И вот Зимний уже взят Аксеновым, Лимоновым, Юзом Алешковским, вышедшими на многотиражный простор и снесшими на пути все былые табу. Литературный молодняк, забыв о босоногом детстве и первой учительнице, начинает самыми непристойными красками живописать немыслимые эксцессы и оргии, не вызывая тем самым, однако, ни читательского, ни издательского интереса. 90-е годы не дали нам русского «Тропика Рака» и «Любовника леди Чаттерлей». Эротический бум обернулся зарубежно-переводным, эмигрантским и ретроспективным. Самыми смелыми революционерами в итоге оказались литературоведы и лингвисты. Вдохновленные легендарной фразой Ахматовой о профессиональном праве филолога произносить любые слова, они начали заполнять лакуны, заменять полнозначными лексемами ханжескую «азбуку Морзе», все эти отточия и тире подцензурных (как дореволюционных, так и советских) изданий. Серия «Русская потаенная литература» издательства «Ладомир», унаследовавшая свое название от огаревской антологии 1861 года, — так называемая «красная серия», угостившая читателей отборной, сочной да к тому ж еще овеянной преданием клубничкой, породившая ряд аналитических статей о фольклорной и литературной эротике, — только она, наверное, и останется заметным наследием нашей запоздалой сексуальной революции. В практике же современной словесности самых последних лет нельзя не констатировать наличие отчетливых «контрреволюционных» тенденций.

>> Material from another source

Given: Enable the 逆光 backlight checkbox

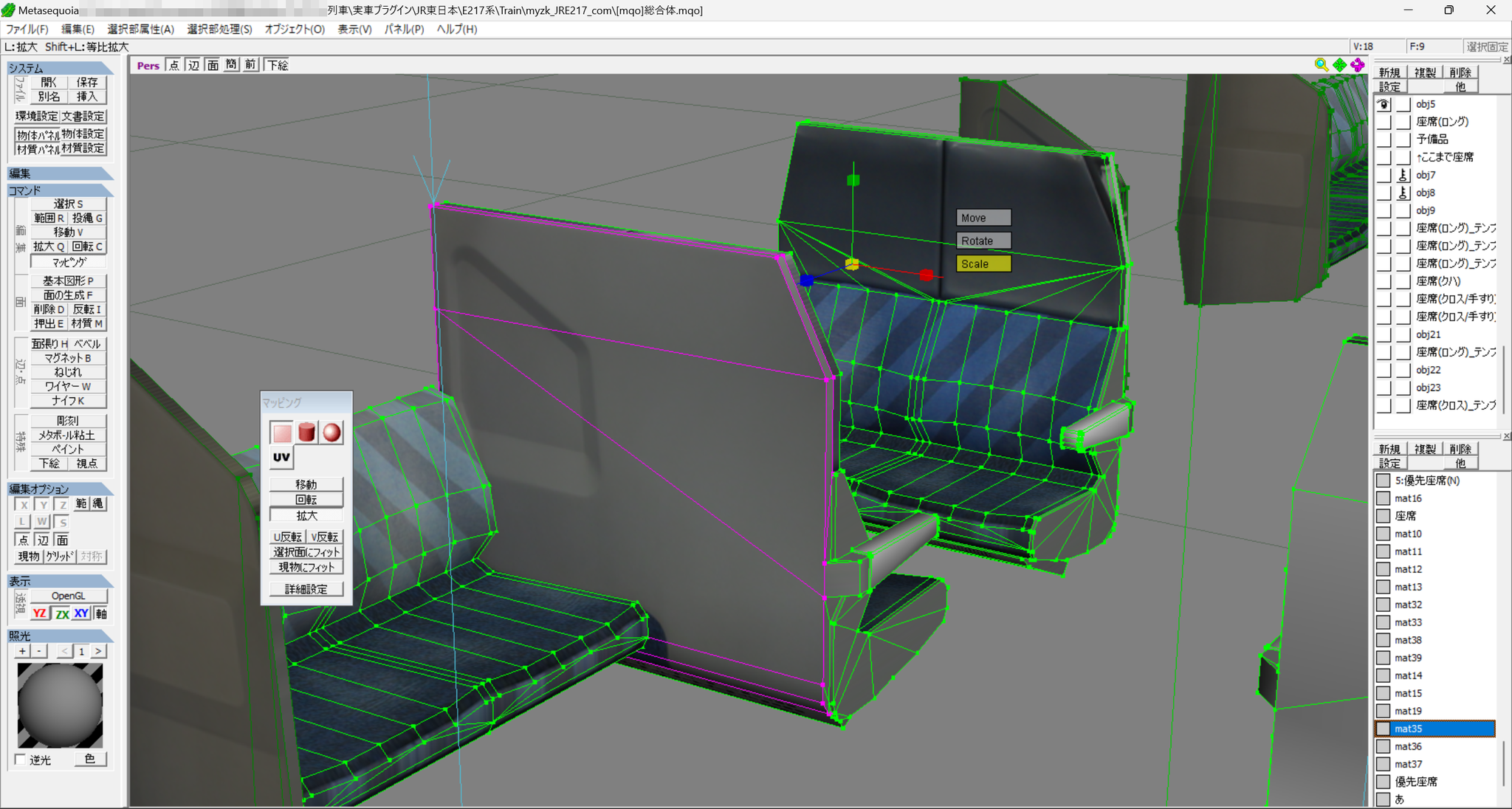Looking at the screenshot, I should point(20,760).
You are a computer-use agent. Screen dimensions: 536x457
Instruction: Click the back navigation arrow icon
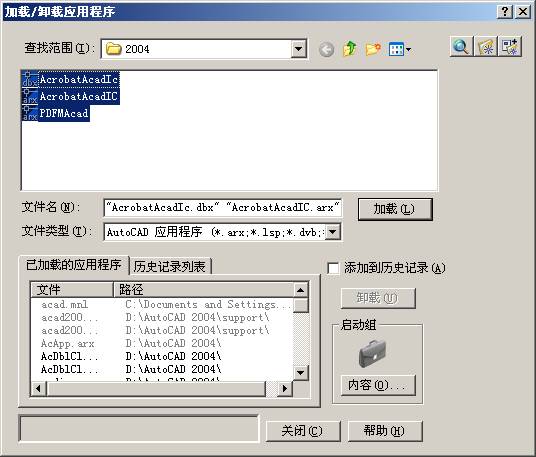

Начнем со стихов. Их сегодня не сочиняет и не публикует — в периодике или сборниками — только ленивый, но не читает их и самый трудолюбивый. Нет контакта — это факт настолько же непреложный, насколько неприятный. Поэзия явно нуждается в помощи чуть ли не медицинской. Кого лечить — поэта или читателя? Что за аномалия возникла в отношениях этих двух вечных партнеров?
Причин множество, и одна из них — чрезмерное бесстрастье стихотворцев, которые как будто забыли, что муза лирики Эрато — родственница Эрота, что любовное томленье — незаменимый энергетический источник творчества. На поэтических страницах журналов днем с огнем не сыщешь не то чтобы пикантных подробностей или чувственно-телесных красок — нет даже никаких лексико-грамматических признаков лирического «объекта», адресата. Сегодняшняя версия «чудного мгновенья» — «Передо мной явился я», а до «мятежного наслажденья» дело просто не доходит. Причем этот нарциссизм лишен вызова и психологической напряженности: все пишут только о себе, ну и я туда же.
Написав это, я решил перепроверить свое утверждение и принялся листать журналы текущего года. Вот встретился все-таки заветный глагол: «Писать о тебе — все равно что шепнуть «я люблю»…» Ан нет, это он о Венеции. Автору двадцать восемь лет, родился в Ленинграде, живет в Волгограде; плывя в гондоле, сочиняет баркаролы и фигурные стихи с анжамбманами и с прицелом на «Нобеля». Считая поэтическую езду в хорошо знаемое (и, в частности, рабское следование Бродскому) делом заведомо непродуктивным, не могу все-таки не заметить, что подражатели Бродского, имя которым легион, совершенно упустили из виду присущее их кумиру эротическое остроумие. У них не встретишь вызывающе парадоксального сравнения вроде: «Красавице платье задрав, / видишь то, что искал, а не новые дивные дивы. / И не то чтобы здесь Лобачевского твердо блюдут, / но раздвинутый мир должен где-то сужаться, и тут — / тут конец перспективы». Или гривуазной метафоры типа «ключ, подходящий к множеству дверей, / ошеломленный первым поворотом». Или иронического сожаления о том, что «в награду мне за такие речи / своих ног никто не кладет на плечи». В «постбродской» поэзии, что называется, «интим исключен», как и интимный контакт с читателем.